Don't get me wrong, I still think Markdown has obvious upsides, and given the choice, I'd probably still pick it over HTML. But writing plain HTML is actually not that bad. I'd invite you to give it a try and you might be pleasantly surprised. Maybe your idea of it is as old as mine was.
This topic covers a lot. Everything from image processing, JavaScript building, using Sass or other CSS alternatives, fingerprinting and SRI hashing, concatenating files, to ensuring code examples compile, and generating sitemaps and RSS feeds. You can probably think of even more things.
Some of these are arguably useful. For example, in many Scala open source projects, we use mdoc to type check code examples in Markdown. This ensures we always have up-to-date and working documentation. That alone can be enough to motivate the use of static site generators.
It ultimately depends on your use case whether you need preprocessing or not. I initially thought I would need something to generate the RSS feed. But as it turns out, writing a minimal posts feed is straightforward. But you'll probably have to limit how the feed looks like. For example, maintaining full-text copies of posts in the feed (and updating relevant timestamps) is not pleasant. But most RSS readers can easily extract the full post content anyway.
Similarly, the syntax-highlighted code above was generated using Shiki. It outputs plain HTML with inline-styles for the colors. This way, there's no need for preprocessing or JavaScript. Yes, you won't easily be able to change theme for all code on your site through configuration. But maybe that also means one less thing to obsess over on your site.

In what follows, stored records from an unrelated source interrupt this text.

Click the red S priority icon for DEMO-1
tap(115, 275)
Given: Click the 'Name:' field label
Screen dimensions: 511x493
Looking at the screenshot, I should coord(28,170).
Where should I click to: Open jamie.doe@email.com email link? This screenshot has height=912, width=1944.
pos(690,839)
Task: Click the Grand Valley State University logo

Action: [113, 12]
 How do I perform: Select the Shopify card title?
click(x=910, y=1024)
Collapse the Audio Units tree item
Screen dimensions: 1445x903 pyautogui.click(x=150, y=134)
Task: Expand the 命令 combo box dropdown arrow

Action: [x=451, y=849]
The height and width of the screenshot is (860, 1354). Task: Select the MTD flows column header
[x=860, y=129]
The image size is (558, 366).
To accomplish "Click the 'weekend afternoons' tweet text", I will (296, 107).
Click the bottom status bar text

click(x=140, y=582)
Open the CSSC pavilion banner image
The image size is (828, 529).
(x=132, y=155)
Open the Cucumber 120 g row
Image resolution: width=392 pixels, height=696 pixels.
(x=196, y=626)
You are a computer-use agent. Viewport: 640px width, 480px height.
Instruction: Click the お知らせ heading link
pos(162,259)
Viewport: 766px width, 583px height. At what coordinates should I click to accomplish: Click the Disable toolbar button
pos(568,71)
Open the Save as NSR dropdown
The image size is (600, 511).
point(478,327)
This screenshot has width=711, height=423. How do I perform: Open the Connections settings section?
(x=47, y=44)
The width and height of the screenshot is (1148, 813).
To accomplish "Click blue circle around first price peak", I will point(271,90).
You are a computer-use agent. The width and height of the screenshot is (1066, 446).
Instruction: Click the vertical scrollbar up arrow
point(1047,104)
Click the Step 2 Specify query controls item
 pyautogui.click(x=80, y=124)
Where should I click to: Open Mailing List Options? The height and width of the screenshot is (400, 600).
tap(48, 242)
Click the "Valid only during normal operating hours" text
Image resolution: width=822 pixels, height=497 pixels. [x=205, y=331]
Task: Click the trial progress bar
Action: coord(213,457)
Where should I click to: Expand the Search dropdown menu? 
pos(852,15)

Having a web server for local development can be useful. However, it's also possible to make the site work locally without one. I started without a web server, then realized there are some pretty good reasons to have one, and not only for live reloading support.
index.html from links, making them look how
we've come to expect.
/) links, which would otherwise
refer to the file system root.
I started with running live-server manually and then switched to the Live Server extension, which essentially wraps the former project as a Visual Studio Code extension for convenience. If these don't fit your setup, there seems to be plenty of other options available.
Having a website which can be browsed offline without a web server initially sounded like a great idea. But not being able to use root links meant I would always have to track where the page was relative to the linked resources. This became a bit more tedious than necessary.
Even with a static site generator, deployment is usually easy. Without one, it can really be as simple as pushing a git commit, since it's just the files being served. I host this site on GitHub Pages and the full source code is available.
Perhaps one of the biggest reasons for not focusing too much on the technical details is that it instead allows us to focus on the writing. We can find our own workflow: what editor to use, the time of day that works best, and so on. Otherwise, it might be tempting to constantly tweak the technical setup, when it's really the writing that matters most.